Task statement: The response must contain every line from the records below that has "computer".

Dataset records:
════

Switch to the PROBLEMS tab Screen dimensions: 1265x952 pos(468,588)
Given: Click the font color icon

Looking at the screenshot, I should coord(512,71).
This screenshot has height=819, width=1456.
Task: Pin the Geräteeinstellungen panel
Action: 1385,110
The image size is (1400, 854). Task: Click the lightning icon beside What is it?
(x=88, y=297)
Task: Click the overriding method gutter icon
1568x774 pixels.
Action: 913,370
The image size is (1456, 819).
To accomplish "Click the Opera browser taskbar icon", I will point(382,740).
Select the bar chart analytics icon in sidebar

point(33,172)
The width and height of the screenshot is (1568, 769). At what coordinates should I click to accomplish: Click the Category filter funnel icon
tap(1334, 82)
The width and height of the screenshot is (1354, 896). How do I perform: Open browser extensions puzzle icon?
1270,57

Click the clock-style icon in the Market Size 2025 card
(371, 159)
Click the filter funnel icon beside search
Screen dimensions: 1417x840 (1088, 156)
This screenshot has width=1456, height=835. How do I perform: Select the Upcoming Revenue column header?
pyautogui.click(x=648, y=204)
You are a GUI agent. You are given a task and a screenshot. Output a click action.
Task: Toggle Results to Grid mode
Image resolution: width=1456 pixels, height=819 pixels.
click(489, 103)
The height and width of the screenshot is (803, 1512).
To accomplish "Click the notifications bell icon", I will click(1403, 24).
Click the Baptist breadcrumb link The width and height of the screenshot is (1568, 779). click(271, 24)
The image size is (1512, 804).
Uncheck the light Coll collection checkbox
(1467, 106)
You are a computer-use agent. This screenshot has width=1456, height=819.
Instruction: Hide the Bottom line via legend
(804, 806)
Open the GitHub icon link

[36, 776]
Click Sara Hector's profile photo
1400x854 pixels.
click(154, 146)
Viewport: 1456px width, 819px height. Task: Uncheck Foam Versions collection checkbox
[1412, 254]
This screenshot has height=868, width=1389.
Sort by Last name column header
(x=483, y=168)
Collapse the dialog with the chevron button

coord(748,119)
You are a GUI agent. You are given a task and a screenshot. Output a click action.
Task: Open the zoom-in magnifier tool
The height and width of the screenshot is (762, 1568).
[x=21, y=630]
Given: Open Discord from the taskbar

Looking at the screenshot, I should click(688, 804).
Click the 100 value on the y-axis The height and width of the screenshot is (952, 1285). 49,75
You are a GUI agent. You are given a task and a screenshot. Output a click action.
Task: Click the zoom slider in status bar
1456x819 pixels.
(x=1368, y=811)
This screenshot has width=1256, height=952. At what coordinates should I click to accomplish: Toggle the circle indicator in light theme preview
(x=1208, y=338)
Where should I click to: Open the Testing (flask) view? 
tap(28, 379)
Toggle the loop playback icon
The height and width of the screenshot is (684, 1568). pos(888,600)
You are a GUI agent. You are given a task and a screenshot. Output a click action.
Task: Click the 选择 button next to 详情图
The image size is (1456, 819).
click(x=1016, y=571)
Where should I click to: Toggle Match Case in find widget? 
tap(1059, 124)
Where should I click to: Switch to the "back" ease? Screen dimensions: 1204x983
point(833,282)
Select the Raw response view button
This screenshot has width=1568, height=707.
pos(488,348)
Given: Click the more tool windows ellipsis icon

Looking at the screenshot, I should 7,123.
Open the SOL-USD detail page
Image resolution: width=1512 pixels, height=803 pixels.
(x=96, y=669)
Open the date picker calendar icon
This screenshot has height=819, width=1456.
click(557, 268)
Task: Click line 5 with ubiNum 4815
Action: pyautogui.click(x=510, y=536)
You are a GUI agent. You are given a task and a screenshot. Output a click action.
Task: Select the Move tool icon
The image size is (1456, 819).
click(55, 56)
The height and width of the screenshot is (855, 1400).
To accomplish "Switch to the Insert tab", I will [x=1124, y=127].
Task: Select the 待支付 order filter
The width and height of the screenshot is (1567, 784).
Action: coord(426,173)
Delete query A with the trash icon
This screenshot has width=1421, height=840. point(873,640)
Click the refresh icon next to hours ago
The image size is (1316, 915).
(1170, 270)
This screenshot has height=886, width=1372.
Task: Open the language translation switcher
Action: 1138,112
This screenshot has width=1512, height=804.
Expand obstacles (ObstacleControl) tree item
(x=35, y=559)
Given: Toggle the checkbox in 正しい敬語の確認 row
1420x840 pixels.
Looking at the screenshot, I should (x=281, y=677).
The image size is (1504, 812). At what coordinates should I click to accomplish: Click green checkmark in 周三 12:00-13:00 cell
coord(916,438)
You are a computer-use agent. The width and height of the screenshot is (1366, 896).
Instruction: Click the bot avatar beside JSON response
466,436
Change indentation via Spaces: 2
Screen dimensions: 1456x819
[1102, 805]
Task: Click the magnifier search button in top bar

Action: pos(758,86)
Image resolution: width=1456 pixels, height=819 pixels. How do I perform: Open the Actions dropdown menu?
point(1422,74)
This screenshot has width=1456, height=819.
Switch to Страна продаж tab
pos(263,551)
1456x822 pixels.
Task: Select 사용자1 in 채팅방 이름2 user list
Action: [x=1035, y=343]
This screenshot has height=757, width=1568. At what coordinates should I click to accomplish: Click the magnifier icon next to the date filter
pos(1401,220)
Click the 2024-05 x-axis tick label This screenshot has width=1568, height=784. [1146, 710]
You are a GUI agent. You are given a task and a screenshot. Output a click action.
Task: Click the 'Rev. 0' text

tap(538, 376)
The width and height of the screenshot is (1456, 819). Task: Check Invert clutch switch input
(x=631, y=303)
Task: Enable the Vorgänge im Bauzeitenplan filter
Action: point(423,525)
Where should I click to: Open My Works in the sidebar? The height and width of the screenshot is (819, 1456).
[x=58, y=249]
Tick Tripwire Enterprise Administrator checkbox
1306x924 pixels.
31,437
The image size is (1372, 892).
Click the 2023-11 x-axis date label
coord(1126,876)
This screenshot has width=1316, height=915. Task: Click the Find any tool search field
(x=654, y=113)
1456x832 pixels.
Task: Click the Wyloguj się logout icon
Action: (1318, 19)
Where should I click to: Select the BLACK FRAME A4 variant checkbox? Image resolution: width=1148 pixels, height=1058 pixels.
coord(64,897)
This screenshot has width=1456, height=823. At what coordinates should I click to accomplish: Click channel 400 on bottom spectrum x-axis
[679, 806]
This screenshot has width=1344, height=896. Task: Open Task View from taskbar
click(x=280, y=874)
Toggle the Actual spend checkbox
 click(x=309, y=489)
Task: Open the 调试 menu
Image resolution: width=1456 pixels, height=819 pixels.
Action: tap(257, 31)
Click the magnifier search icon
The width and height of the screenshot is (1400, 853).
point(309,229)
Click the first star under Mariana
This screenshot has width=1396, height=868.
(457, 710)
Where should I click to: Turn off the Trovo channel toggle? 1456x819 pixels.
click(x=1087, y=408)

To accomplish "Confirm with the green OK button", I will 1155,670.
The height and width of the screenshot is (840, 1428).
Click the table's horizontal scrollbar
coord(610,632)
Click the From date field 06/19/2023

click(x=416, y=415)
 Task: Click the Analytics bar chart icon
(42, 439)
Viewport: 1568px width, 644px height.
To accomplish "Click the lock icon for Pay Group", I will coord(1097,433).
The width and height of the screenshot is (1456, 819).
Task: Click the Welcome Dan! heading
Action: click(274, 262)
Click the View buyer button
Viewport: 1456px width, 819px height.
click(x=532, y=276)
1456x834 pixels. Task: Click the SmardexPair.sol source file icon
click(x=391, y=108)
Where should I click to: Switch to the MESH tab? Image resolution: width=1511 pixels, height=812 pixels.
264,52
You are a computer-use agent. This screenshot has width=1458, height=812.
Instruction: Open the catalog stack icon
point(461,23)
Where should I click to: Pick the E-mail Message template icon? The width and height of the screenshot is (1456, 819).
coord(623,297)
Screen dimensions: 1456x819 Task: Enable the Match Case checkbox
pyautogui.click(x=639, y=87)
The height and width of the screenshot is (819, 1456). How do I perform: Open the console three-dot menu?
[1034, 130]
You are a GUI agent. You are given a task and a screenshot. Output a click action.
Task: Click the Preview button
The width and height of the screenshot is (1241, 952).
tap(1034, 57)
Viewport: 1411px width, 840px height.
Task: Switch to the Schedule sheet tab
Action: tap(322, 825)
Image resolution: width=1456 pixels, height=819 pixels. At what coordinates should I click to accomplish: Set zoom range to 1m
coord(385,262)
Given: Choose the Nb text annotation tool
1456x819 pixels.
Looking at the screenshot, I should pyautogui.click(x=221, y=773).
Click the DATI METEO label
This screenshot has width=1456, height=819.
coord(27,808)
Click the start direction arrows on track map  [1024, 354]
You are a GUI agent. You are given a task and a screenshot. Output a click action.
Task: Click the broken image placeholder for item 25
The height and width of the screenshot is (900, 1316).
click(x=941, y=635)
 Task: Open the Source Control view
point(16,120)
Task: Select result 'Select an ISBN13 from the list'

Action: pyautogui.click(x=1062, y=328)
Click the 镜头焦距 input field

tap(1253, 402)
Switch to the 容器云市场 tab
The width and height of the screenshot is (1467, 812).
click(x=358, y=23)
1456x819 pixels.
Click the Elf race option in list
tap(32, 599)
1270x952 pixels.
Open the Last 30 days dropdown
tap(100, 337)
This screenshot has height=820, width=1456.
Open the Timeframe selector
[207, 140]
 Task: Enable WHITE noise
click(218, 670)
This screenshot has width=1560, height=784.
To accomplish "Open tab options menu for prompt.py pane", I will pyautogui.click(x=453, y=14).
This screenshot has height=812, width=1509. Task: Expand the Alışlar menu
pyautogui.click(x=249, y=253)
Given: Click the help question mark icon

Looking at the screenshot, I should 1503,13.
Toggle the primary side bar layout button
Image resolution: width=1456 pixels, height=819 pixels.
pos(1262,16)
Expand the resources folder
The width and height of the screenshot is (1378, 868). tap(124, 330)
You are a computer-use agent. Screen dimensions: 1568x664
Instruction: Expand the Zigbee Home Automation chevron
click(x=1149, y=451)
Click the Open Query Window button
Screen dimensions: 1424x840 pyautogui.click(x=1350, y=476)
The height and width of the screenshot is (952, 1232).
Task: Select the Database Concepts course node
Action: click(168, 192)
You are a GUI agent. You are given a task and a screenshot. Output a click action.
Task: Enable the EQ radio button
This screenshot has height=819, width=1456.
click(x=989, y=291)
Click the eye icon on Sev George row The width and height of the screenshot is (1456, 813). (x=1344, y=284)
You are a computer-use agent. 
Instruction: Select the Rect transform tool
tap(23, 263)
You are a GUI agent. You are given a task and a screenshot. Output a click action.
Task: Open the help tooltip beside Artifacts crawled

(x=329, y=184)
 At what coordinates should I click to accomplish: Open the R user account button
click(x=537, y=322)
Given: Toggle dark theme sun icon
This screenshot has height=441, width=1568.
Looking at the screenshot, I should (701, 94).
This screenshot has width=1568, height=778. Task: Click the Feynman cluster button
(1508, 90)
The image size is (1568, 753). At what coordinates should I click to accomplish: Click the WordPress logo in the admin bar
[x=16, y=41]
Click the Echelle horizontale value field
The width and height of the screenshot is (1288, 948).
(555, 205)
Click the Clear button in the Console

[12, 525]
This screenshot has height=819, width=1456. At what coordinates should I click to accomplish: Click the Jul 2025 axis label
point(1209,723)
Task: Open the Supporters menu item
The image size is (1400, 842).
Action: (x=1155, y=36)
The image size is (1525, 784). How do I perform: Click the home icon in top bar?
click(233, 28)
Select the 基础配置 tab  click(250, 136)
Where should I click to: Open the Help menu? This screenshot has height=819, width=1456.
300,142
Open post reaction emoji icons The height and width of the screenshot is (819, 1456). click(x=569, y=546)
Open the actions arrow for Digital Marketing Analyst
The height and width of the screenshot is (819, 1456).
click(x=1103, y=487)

════

Response:
You are a computer-use agent. This screenshot has width=1456, height=819.
You are a computer-use agent. The width and height of the screenshot is (1366, 896).
You are a computer-use agent. This screenshot has width=1458, height=812.
You are a computer-use agent. Screen dimensions: 1568x664
You are a computer-use agent. 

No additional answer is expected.